> **Text section**
BEGIN

One sequence that wasn’t as fun to film? Tami being lost in a tunnel…a very real tunnel that was in New Jersey. The scene was shot for two days, with Mara having to climb through a bat-filled tunnel that was wet and cold. “I was so grossed out by it, and freaked out by the bat,” Mara said. “When I read that part of the script, I just didn’t really think about like, ‘Oh we’ll actually go into like a real tunnel.’ I thought for sure they’d build something in a stage somewhere, but absolutely not. It was definitely not my favorite location but again, since we were doing ridiculously funny things in it, it was worth it.”

Mara’s next project has also already caused a stir online, with the first look photos of her Werner Herzog debut “Bucking Fastard” adding to buzz surrounding the feature. Mara co-stars alongside her sister Rooney Mara as real-life inseparable, “sex-crazed” twin sisters Joan and Jean Holbrooke who share an ex (Orlando Bloom), speak in their own twisted language, and warrant the help of a social worker (Domhnall Gleeson). Herzog says the drama closes out a loose, operatic triptych that also includes his films “Fitzcarraldo” and “Grizzly Man.” And the letter-swapped title is a play on the Mara sisters’ onscreen dialogue: “It’s the greatest title, but yeah, you have to like really think about it when you say it,” Mara quipped.

Mara explained that the film almost seemed “too good to be true” and was perfectly “odd” and that it was an “obvious thing to say yes to.” (Read more here.) Not that Mara needed any convincing, but it also helped that “Friendship” director DeYoung had his own Herzog connection. “Andy did a Werner Herzog workshop, I don’t know how many years ago, as a young filmmaker. He was accepted into this Werner Herzog workshop, and it’s like a whole like philosophical thing,” Mara said. Herzog himself has deemed his 11-day workshop a “film school for rogues” that emphasizes how to fund indies and direct on shoestring budgets.

Herzog wrote Mara and her sister Rooney a “beautiful letter” asking them both to star in “Bucking Fastard” back in 2024. “We were both so thrilled because we have been wanting to work together for a while, but nothing made sense,” Mara said. “We’d been offered things that we sort of thought about, but it’s hard to find a film where there are two really awesome characters that you both equally want to play, with also then a filmmaker that you both are excited about. […] It was the most special experience working with Werner, who is wild and fantastical. He’s like everything you want him to be and he’s so clear: He just knows exactly what he wants.”

END

> **Goals**
1) According to the article about Mara's recent films, for how many days was the tunnel scene shot?
2) Continue the article about Mara's recent films, picking up after its final sentence.

Entries of extracted data:
BEGIN

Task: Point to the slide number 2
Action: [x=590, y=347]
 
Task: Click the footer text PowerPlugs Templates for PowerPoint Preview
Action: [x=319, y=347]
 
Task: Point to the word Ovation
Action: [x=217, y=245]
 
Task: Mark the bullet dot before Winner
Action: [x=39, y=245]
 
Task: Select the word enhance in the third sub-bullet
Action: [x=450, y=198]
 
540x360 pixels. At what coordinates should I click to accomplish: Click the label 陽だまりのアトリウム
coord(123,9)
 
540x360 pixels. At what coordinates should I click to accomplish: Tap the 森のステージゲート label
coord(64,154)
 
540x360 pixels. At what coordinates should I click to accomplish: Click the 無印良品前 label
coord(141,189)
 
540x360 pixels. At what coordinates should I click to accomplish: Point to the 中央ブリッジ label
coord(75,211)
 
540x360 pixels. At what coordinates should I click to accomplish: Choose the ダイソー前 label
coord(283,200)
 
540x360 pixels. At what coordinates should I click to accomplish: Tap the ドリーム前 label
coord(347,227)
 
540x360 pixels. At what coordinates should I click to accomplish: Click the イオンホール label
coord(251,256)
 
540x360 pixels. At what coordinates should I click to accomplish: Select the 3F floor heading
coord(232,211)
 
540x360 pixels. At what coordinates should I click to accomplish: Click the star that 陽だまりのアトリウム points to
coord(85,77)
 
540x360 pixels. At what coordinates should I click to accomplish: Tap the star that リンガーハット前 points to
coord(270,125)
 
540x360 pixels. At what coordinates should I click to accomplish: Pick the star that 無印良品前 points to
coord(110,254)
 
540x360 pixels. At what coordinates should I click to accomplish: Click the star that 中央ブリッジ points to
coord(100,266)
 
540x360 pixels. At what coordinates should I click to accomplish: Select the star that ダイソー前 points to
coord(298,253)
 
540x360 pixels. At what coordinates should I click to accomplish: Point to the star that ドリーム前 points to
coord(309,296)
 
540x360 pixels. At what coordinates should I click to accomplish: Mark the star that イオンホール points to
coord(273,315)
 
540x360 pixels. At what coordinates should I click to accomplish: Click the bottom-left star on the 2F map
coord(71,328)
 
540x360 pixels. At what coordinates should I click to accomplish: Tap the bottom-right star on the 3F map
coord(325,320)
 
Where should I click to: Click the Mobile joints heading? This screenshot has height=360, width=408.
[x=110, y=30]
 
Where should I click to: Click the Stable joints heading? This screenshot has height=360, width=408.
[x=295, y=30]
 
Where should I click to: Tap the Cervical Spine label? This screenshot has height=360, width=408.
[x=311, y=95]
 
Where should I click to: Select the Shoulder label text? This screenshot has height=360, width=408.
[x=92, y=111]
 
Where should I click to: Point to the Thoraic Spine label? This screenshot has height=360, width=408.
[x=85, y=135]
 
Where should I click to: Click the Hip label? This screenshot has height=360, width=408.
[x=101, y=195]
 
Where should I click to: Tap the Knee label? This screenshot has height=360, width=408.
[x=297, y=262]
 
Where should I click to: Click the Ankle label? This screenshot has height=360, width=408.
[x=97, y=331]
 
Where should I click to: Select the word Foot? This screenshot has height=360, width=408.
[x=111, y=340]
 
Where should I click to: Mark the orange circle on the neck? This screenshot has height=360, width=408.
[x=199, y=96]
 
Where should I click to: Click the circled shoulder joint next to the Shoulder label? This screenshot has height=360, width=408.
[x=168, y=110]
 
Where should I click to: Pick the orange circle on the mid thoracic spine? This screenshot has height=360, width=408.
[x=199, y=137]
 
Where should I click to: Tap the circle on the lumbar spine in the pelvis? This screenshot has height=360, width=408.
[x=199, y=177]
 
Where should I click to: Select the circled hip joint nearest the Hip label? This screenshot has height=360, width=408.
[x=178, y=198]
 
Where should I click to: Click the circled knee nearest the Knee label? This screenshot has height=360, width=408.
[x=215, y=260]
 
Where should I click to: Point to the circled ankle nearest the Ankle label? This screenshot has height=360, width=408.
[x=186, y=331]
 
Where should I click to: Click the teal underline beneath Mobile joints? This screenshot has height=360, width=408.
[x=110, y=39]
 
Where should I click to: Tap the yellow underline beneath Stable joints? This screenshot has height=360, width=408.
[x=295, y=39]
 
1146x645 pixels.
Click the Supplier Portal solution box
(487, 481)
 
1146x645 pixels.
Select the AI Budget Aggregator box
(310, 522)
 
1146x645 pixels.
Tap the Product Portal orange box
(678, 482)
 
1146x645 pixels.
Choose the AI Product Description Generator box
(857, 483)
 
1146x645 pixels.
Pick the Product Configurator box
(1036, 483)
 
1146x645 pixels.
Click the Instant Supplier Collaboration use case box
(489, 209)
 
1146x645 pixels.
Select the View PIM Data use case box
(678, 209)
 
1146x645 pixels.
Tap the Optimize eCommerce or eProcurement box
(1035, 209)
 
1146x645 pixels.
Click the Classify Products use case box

END

> **Responses per task**
1) Two days.

2)
Mara continued, “And then working with my sister was equally as much of a dream. I’ve known her my entire life, but we’ve never been in the working space together and it is a very specific kind of space…You can be friends with people and then you go to work with them and it’s a totally different side of them, so really you just have no idea how somebody is at work or what that’s going be like, and she and I felt just so aligned and it was so easy. We were so sad when it ended. Making movies is hard, even in the greatest scenarios, but we had our families there and it was just so special. Before the movie ended we were like, ‘Oh God, how are we going make another movie without [each other]?’ We were immediately trying to think of our next one.”

Mara will next appear in Apple TV+ series “Imperfect Women” alongside Elisabeth Moss, Kerry Washington, Joel Kinnaman, and Corey Stoll. She also may reunite with “Friendship” team Robinson and DeYoung for a cameo on their upcoming half-hour HBO comedy series “The Chair Company.”

“I hope,” Mara said. “If he invited me, I would! God, that’d be so, so fun. Absolutely.” It seems that Mara is now a certified comedy star thanks to making more than a few “Friends” with this indie.

“Friendship” is now in select theaters from A24. It goes into wide release on Friday, May 23.